The next task was to tell the story from a picture book with no words. The assessor told the first few pages, then gave it to me to carry on. I noticed that she seemed to talk more about intentions and emotions, “The frogs want to go that way,” “The frogs are having fun”. When I carried on, I just described what was happening in each individual picture, “They’re going over some houses,” “They hit a washing line,”. (Yes, the story was about flying frogs). I didn’t really make any connections between the pictures or create an overall story from it.

The last activity was to describe a picture. I was given a laminated sheet that had a photograph of a piece of embroidered fabric showing a scene. I described what I could see in the scene – “There are lots of people around a table and it has food on it.” Then I tried guessing what the scene might be “It looks like it could be a party. Maybe a birthday because there’s a cake, although there aren’t any candles on it.” The assessor asked me where I thought the picture was set, and I said I couldn’t tell because all the people looked different. Then she said something like “It looks like it’s made of fabric. I’ve always wanted to get into quilting like that”.

I thought that was a kind of weird thing to say – why would she start talking about herself in the middle of an assessment about me? So I just ignored it and kept looking at the picture to try and think of more description to add. When I looked up the ADOS, I found that the assessor talking about herself was supposed to be a ‘cue’ to get me to chat. Apparently I was expected to ask her more about it or say something in response.

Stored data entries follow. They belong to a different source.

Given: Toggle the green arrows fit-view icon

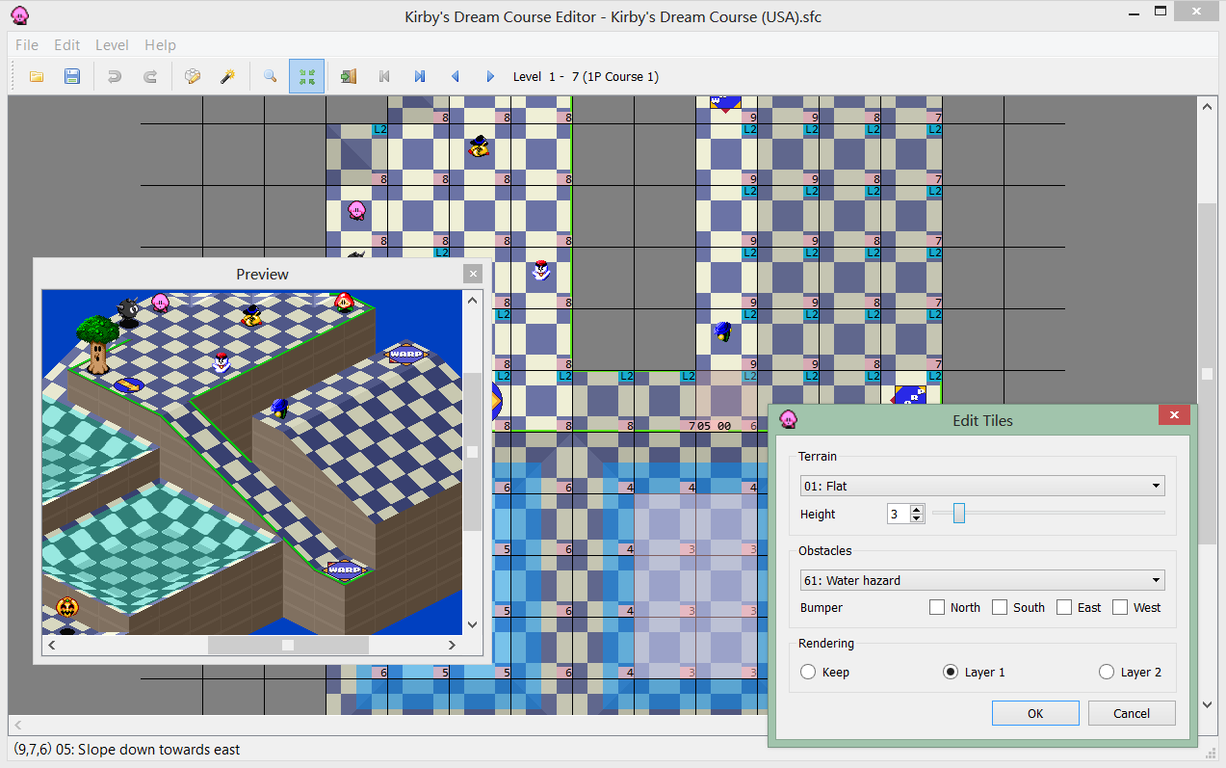Looking at the screenshot, I should pyautogui.click(x=307, y=76).
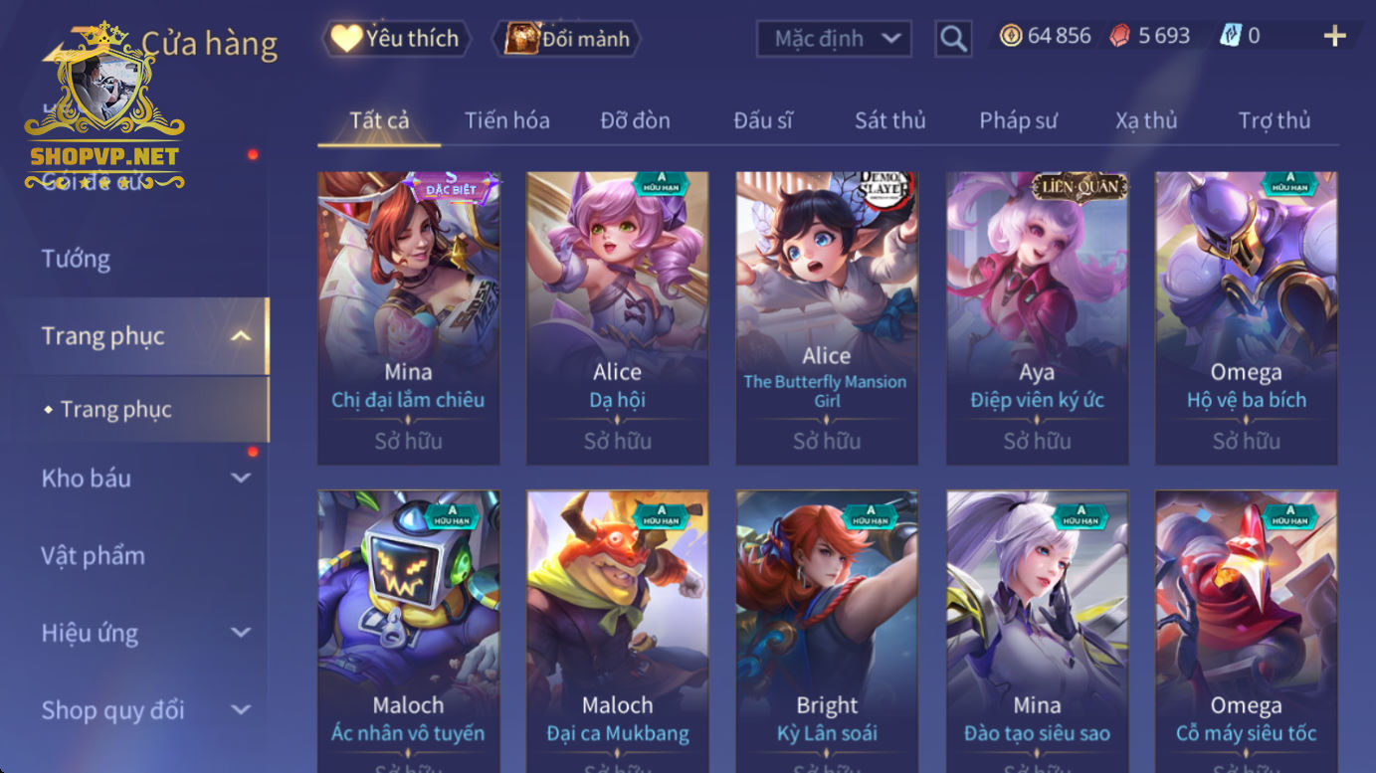
Task: Select Mina Chị đại lắm chiêu skin card
Action: click(x=408, y=317)
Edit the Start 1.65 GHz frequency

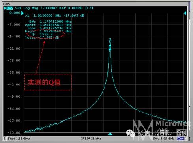click(19, 139)
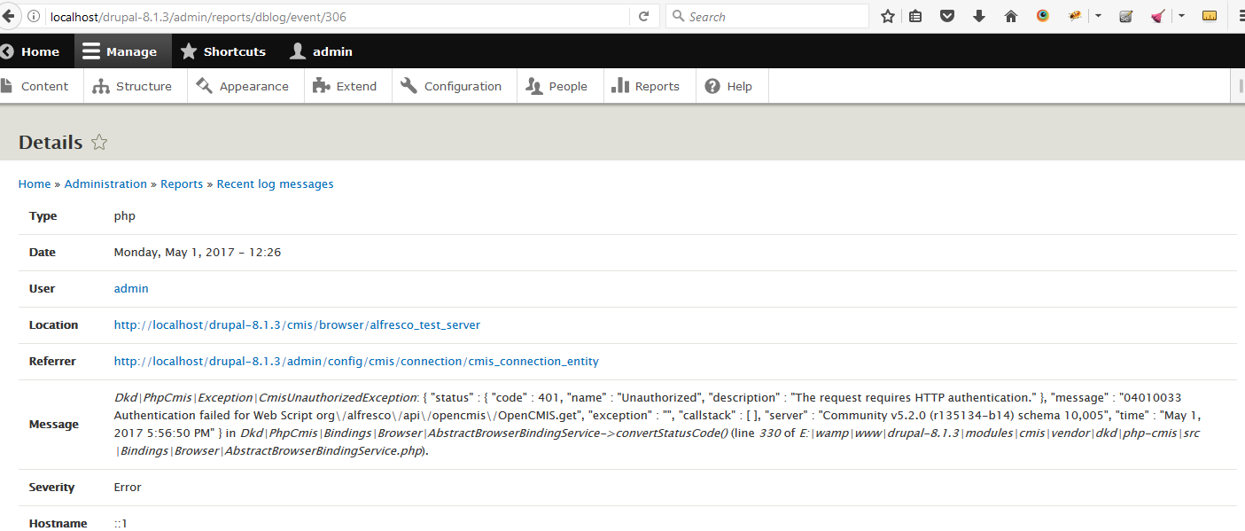Go to the Structure admin menu
Viewport: 1245px width, 531px height.
(133, 86)
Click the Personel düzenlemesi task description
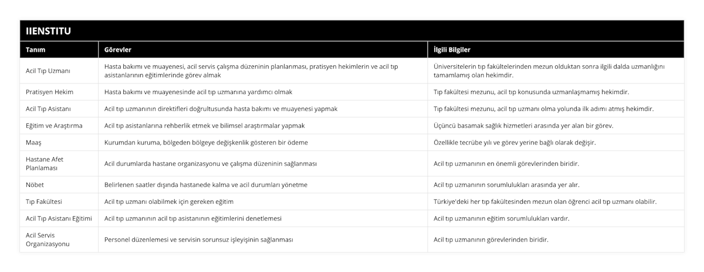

The rest of the assessment was mostly an interview, with questions about things like emotions and relationships. She asked what things made me happy/sad/angry, which I found really hard to answer. I said I thought being happy was something that seemed to happen more randomly, rather than as a result of specific events. And she asked me to describe how certain emotions felt, which I also found really difficult.

We also talked a lot about childhood, things like difficult making friends and having restricted interests. My mum said that there have been times where I get obsessed with something and don’t want to talk about anything else – she listed lots of examples, past and present. I found that interesting, because I thought that I was pretty good at ‘hiding’ my obsessions. I mostly just want to think about them alone anyway, so I thought I didn’t usually get into talking about them that much – but apparently I do!

It was a very interesting experience, and it wasn’t as stressful as I thought it might be. At the end, the assessor told me she has to get all the information together and consult with a colleague before she can agree on a diagnosis. I gave her a printed list of traits which I had annotated, and she said that would be very helpful. Now I just have to wait until the 11th for the results appointment.